Les grèves ont été d'ailleurs le plus possible limitées et terminées par les mêmes hommes politiques qui jadis les entretenaient avec soin. C'est ainsi que des sentences arbitrales, médiocrement favorables aux ouvriers grévistes, ont pu être, avec succès, représentées au prolétariat moutonnier comme de grandes victoires ouvrières.

Tout cela permet de constater, avec la discipline des troupes socialistes, la responsabilité de leurs chefs dans les grèves, qu'ils peuvent à leur gré rendre violentes ou bénignes suivant qu'il leur plaît ou non de créer des embarras au gouvernement.

C'est un renseignement à la fois intéressant pour le passé et utile pour l'avenir.

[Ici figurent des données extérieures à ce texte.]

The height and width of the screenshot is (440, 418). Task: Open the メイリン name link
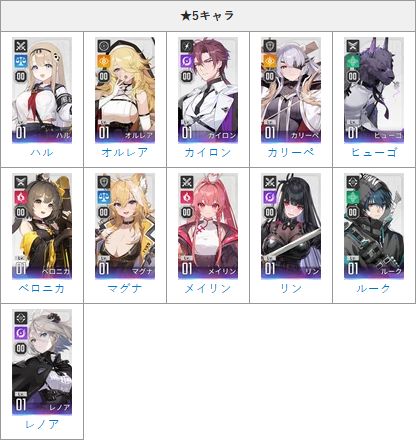click(208, 288)
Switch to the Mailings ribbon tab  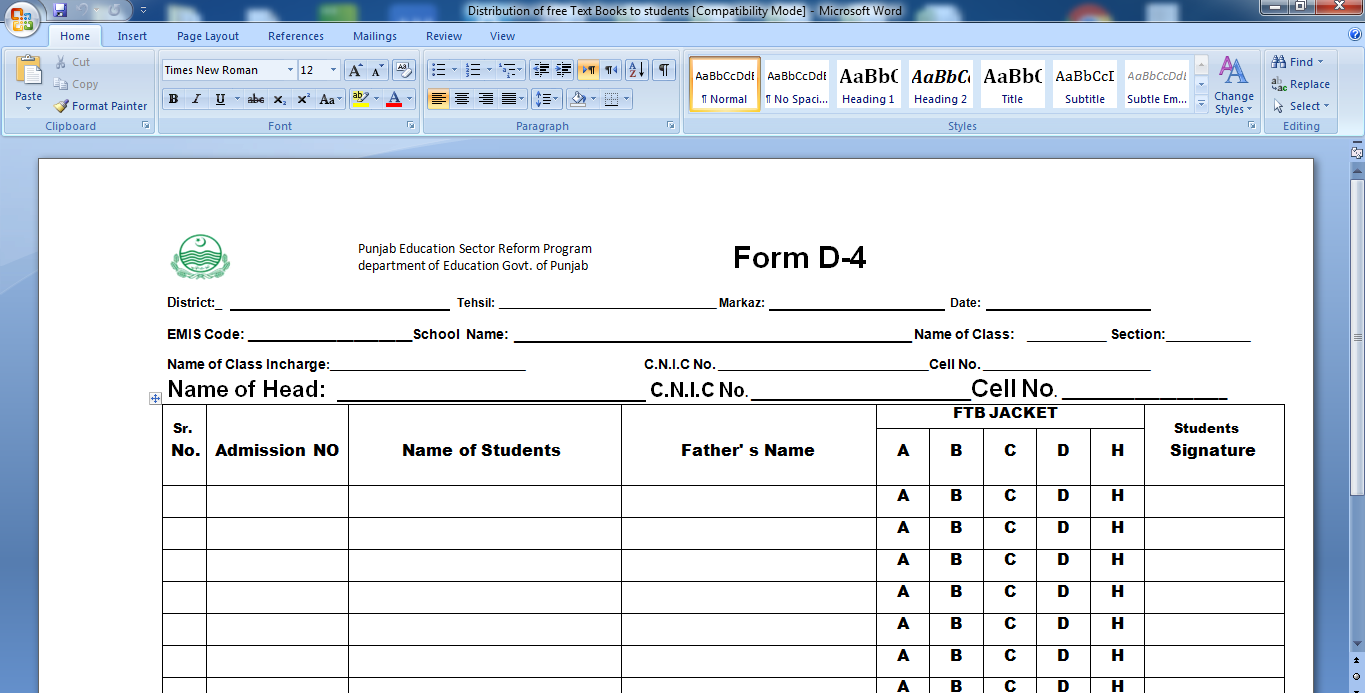click(374, 35)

Il est bien probable que lorsque M. Millerand ou tel autre socialiste ne sera plus ministre, les revendications de la classe ouvrière seront à nouveau défendues sans ménagement et sans diplomatie.

Nous verrons alors reparaître les sommations impérieuses aux pouvoirs publics, les menaces contre le capitalisme, les interpellations sur les grèves accompagnées des habituelles colères oratoires contre l'intervention des gendarmes et de la force armée dans les conflits d'intérêts patronaux et ouvriers.

L'année 1899, qui restera comme une époque tristement politique et judiciaire, n'a pas été une année législative.

Trop de procès et de projets politiques, peu, très peu de lois, tel est le bilan de cette année, année qui a été une période de déchirements et de désunion pour notre pays.

Puisse l'année 1900 nous apporter un apaisement réparateur qui est dans les vœux de tous ceux qui ne cultivent pas la haine et ne croient pas à sa prétendue fécondité!